Git's attitude, AFAIK, is that if you want per-file comments, make each file its own checkin. There are pros and cons to this.
Performance as a feature, OTOH, is one of Linus's three tenets of VCS. To quote him, "If you aren't distributed, you're not worth using. If you're not fast, you're not worth using. And if you can't guarantee that the bits I get out are the exact same bits I put in, you're not worth using."
If I remeber the history correctly, per-file commit messages were actually a feature that was quickly hacked in to get MySQL on board. It did not have that before those MySQL talks and I don't think it was very popular after.
Performance indeed killed bzr. Git was good enough and much faster, so people just got used to its weirdness.
> Git was good enough and much faster, so people just got used to its weirdness.
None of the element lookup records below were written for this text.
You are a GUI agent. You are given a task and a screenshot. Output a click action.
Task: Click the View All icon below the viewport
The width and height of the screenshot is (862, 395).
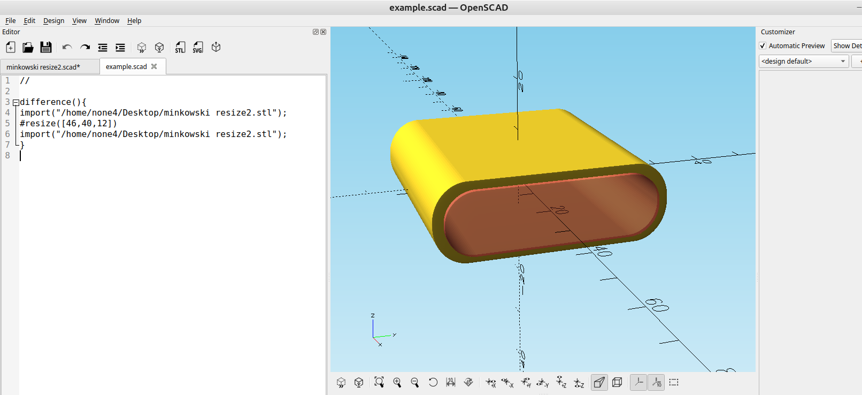(379, 382)
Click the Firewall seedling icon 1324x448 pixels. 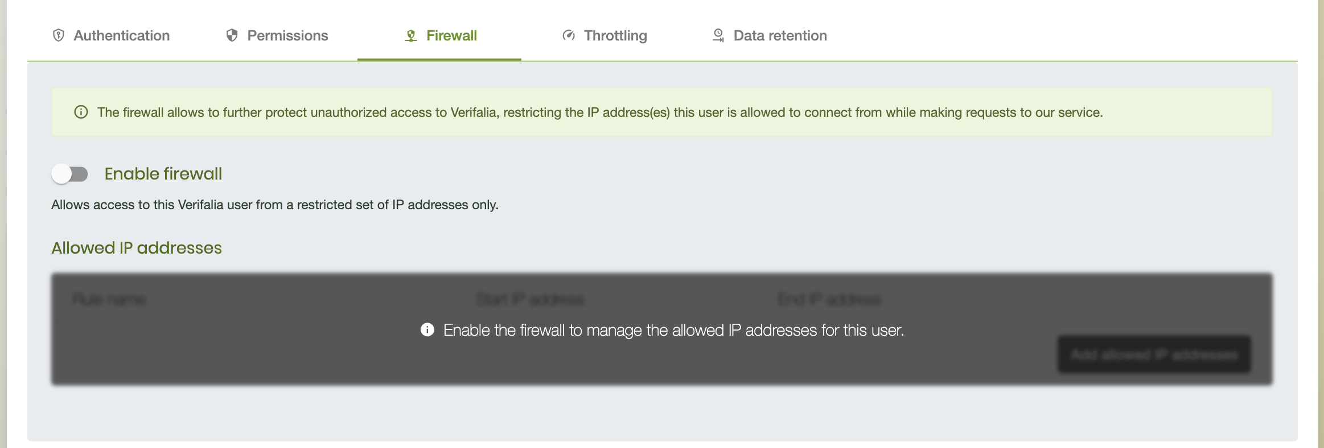click(x=412, y=35)
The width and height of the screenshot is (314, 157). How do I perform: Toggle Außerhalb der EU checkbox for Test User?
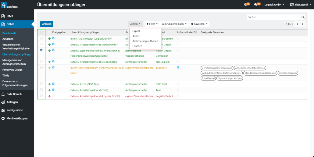pos(178,68)
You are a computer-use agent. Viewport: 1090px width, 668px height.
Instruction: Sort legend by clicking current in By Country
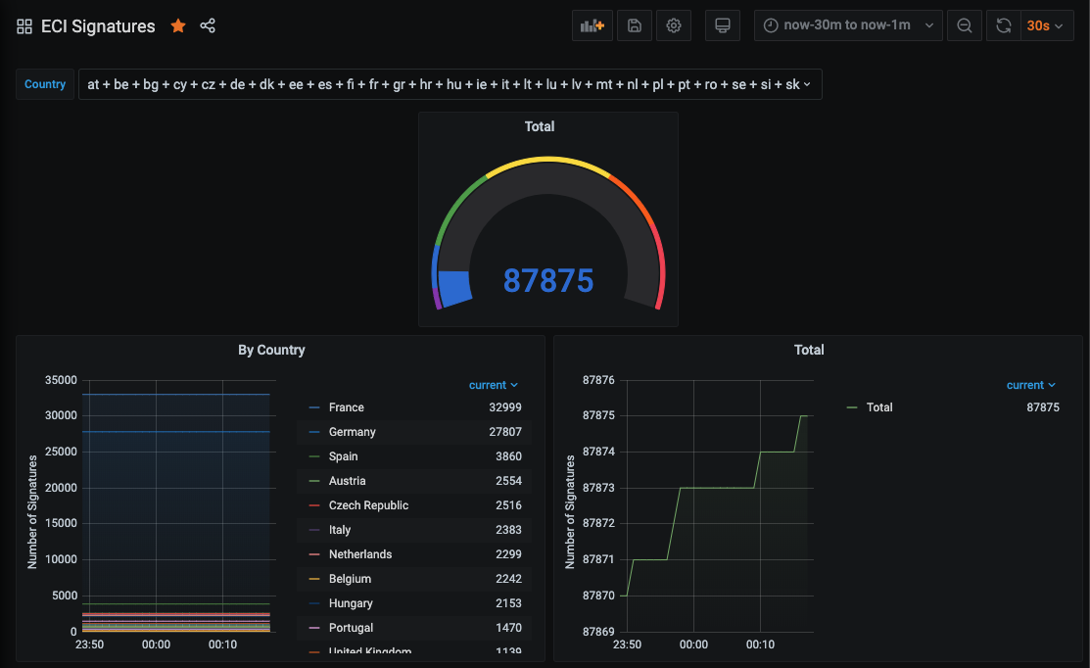pos(488,384)
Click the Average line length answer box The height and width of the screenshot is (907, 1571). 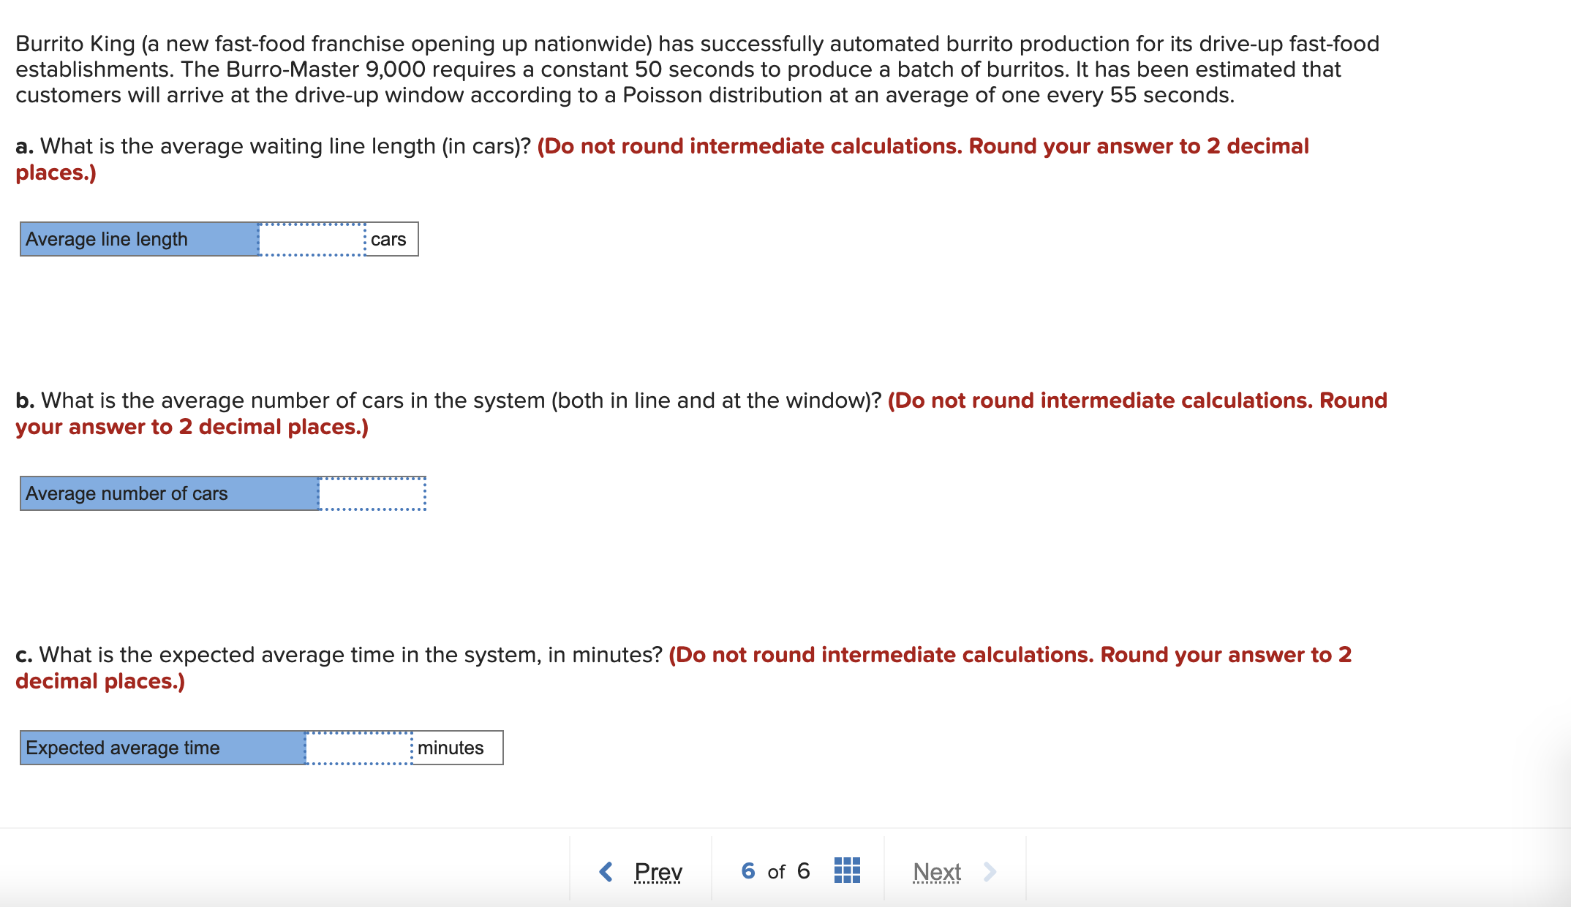312,239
And boy is git weird! In Mercurial, I can mess with the file all day long after scheduling it for a commit, but one can forget that in git: marking a file for addition actually snapshots a file at addition time, and I have read that that is actually considered a feature. It's like I already committed the file, except that I didn't. This is the #1 reason why I haven't migrated from Mercurial to git yet, and now with Bitkeeper free and open source, chances are good I never will have to move to git. W00t!!!
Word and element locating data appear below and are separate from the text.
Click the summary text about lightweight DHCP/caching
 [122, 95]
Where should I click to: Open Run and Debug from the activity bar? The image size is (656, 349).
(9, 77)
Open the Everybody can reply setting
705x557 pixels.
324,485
I just do not get it... what exactly does snapshotting a file before a commit buy me?
It's probably the same idea as the one behind committing once in Mercurial and then using commit --amend repeatedly as you refine the changes. Git's method sounds like it avoids a pitfall in that method by holding your last changeset in a special area rather than dumping it into a commit so that you can't accidentally push it.
I often amend my latest commit as a way to build a set of changes without losing my latest functional change.
I always do a hg diff before I commit. If in spite of that I still screw up, I do a hg rollback, and if I already pushed, I either roll back on all the nodes, or I open a bug, and simply commit a bug fix with a reference to the bug in the bug tracking system. I've been using Mercurial since 2007 and I've yet to use --amend.
> In Mercurial, I can mess with the file all day long after scheduling it for a commit
OTOH, I find that behavior weird as I regularly add files to the index as I work. If a test breaks and I fix it, I can review the changes via git diff (compares the index to the working copy) and then the changes in total via git diff HEAD (compares the HEAD commit to the working copy).
10 or even 20% performance is not a feature. But when tools or features get a few times faster or more then their usage model changes - which means they become different features.
In short, RCS maintains a clean copy of the head revision, and a set of reverse patches to be applied to recreate older revisions. SCCS maintains a sequence of blocks of lines that were added or deleted at the same time, and any revision can be extracted in the same amount of time by scanning the blocks and retaining those that are pertinent.
Really old school revision control systems, like CDC's MODIFY and Cray's clone UPDATE, were kind of like SCCS. Each line (actually card image!) was tagged with the ids of the mods that created and (if no longer active) deleted it.